UPFRONT GALLERY
On the Side of the Road: mixed media paintings by Sarah Powers
Reception: Friday, June 20; 6-9pm
June 6-July 25; every Friday noon to 2 and by appt.
A close look at the small details that make up the landscape around us as we careen around in our cars. Birds perched on power lines and familiar road signs are some of the images that inspired Powers. The work in this exhibition is mixed media, with collage, pouring mediums, and silkscreen, as well as layers of paint and drawings.
The places in the world that I like best, where I feel the most satisfied, are places that are the most minimal—the sparsest of places. I grew up where the land is flat and the landscape is industrial or agricultural. Because the trees are bare and the ground is white most of the year, the palate is limited to grey, brown, blue and white. Today, in the midst of my busy life in a very leafy city, I try to recreate this simplicity.

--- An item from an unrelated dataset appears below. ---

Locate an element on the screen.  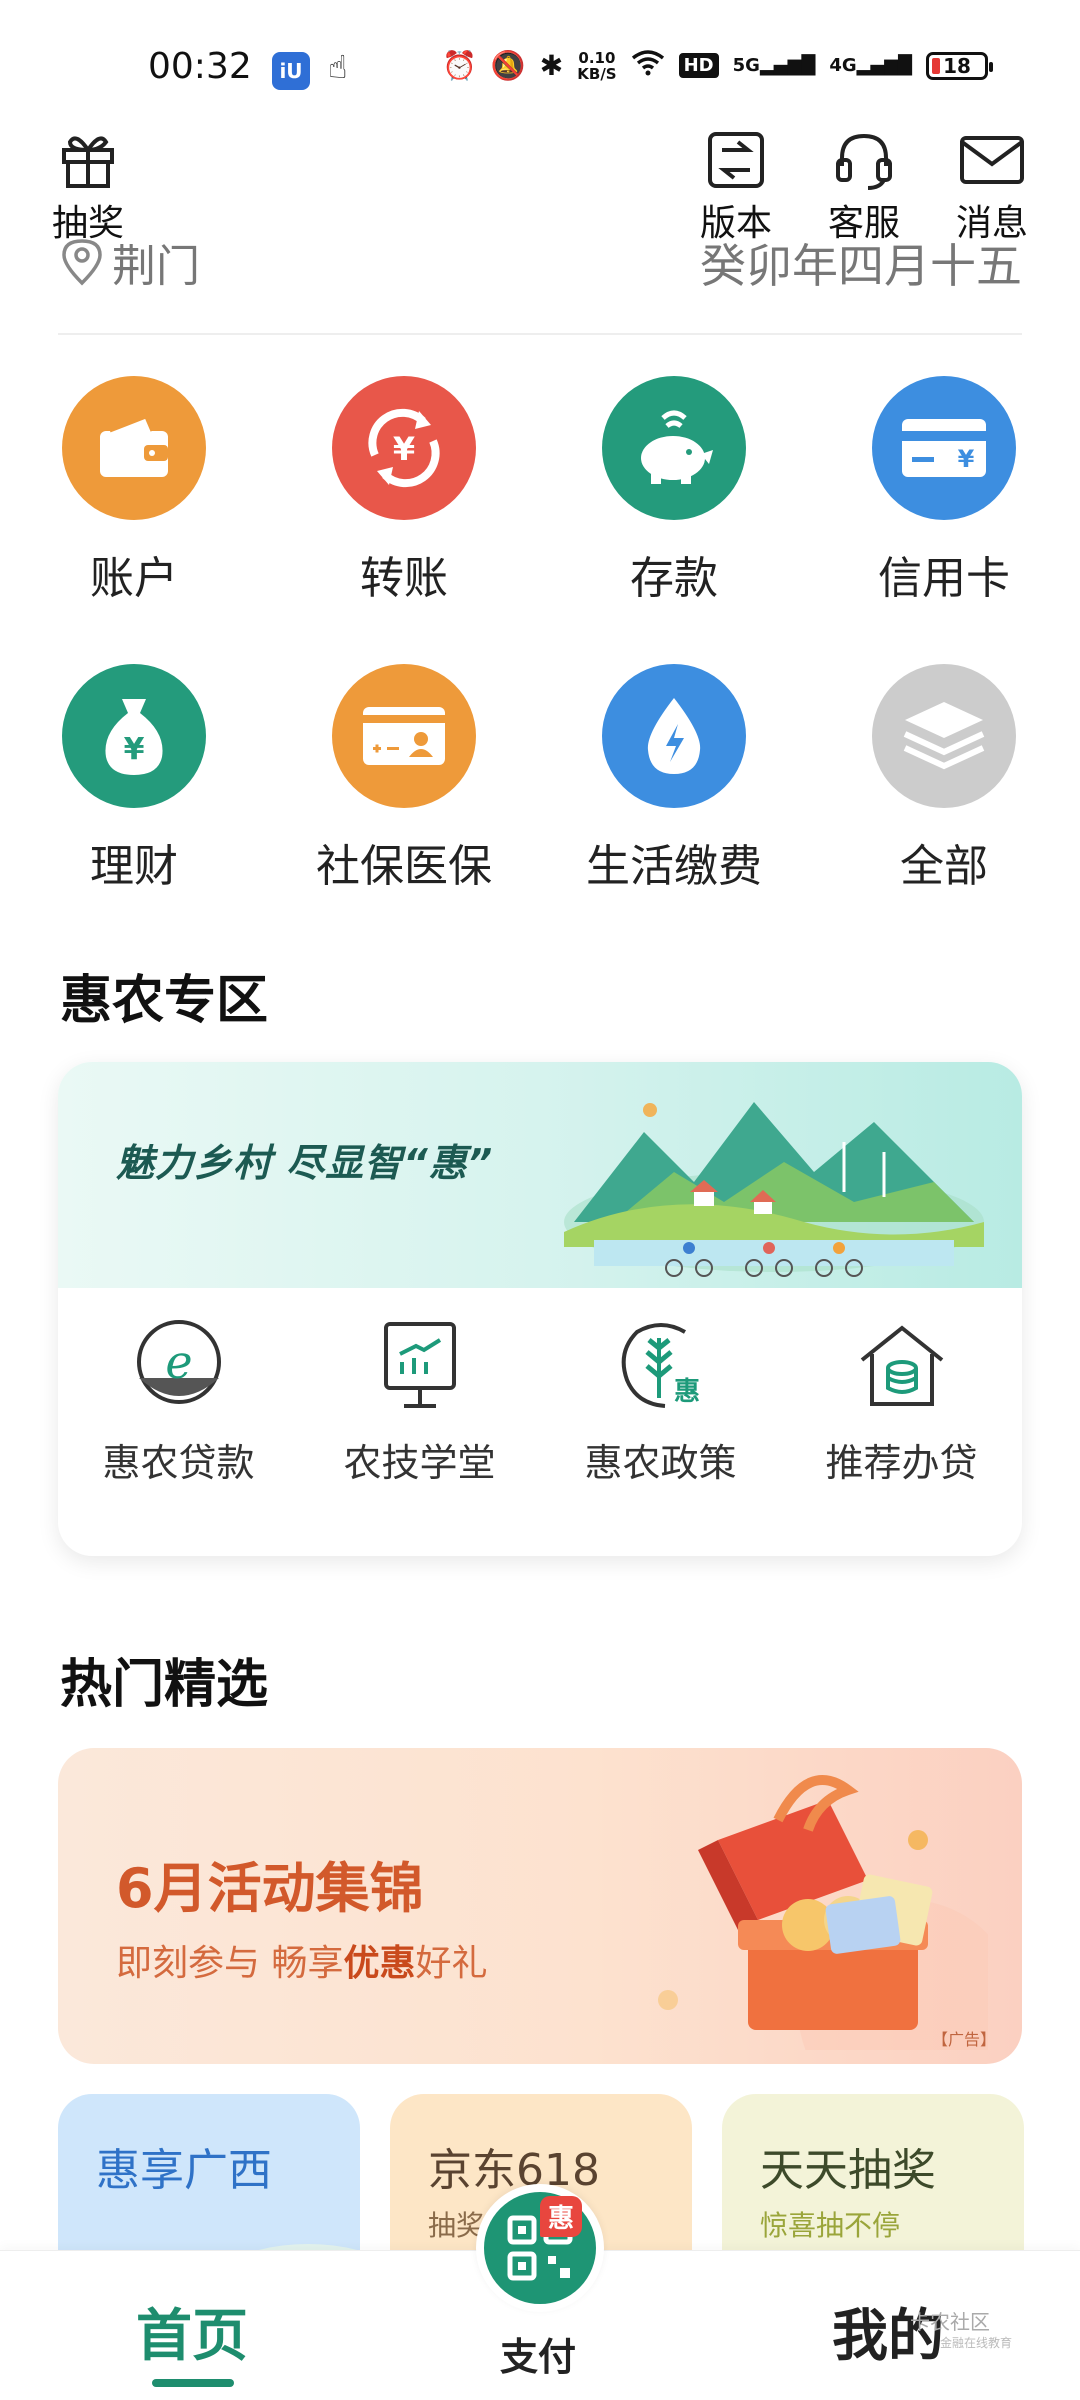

Sarah Powers is an artist based in Raleigh, North Carolina whose mixed media work focuses on industrial and rural landscapes and landscape details. Her work has been featured in galleries across the U.S. including Rhode Island’s risd l works, The Sarah Doyle Gallery at Brown University and Glance Gallery, Vision Gallery and Artspace in North Carolina. Powers is a graduate of Rhode Island School of Design.
FRONT PROJECT SPACE (formerly the Fort Grunt space)
Reconstitution: Sculptures by Jeff Bell and Peter Goff
June 6-July 18
Closing Reception: Friday, July 18; 6-9pm
Additional Hours: Saturday June 21 & 28, Saturday July 12; 9am-1pm
Fridays, June 20, 27 & July 11 & 18; 6-9pm
Weds July 2; 5-8pm
Peter Goff: This series of sculpture is the result of my interest in place and material ingenuity. Most of the materials (with the exception of glue and wax) were collected from my neighborhood streets and sidewalks in Greensboro, NC and put together with very simple tools and methods. A mutual curiosity between pedestrians, drivers and myself arises when I am out collecting. While I search for material remnants people approach and conversation ensues. Questions of purpose and income often arise, people genuinely want to know what I am doing and why. Conceptually I explore the role of context in the making and display of work. I am concerned with ownership of actions that serve to either better or burden a society.
Jeff Bell: In my work I focus on gathering preexisting objects, disassembling them and then creating sculptures from those elements. The materials I work with come from everyday things, and my references are to other commonplace objects and to popular culture. My goal for each sculpture is to bring together elements from different backgrounds to create a new object that lives in the precarious area between the known and unknown. They allude to a variety of sources and concepts but never too literally.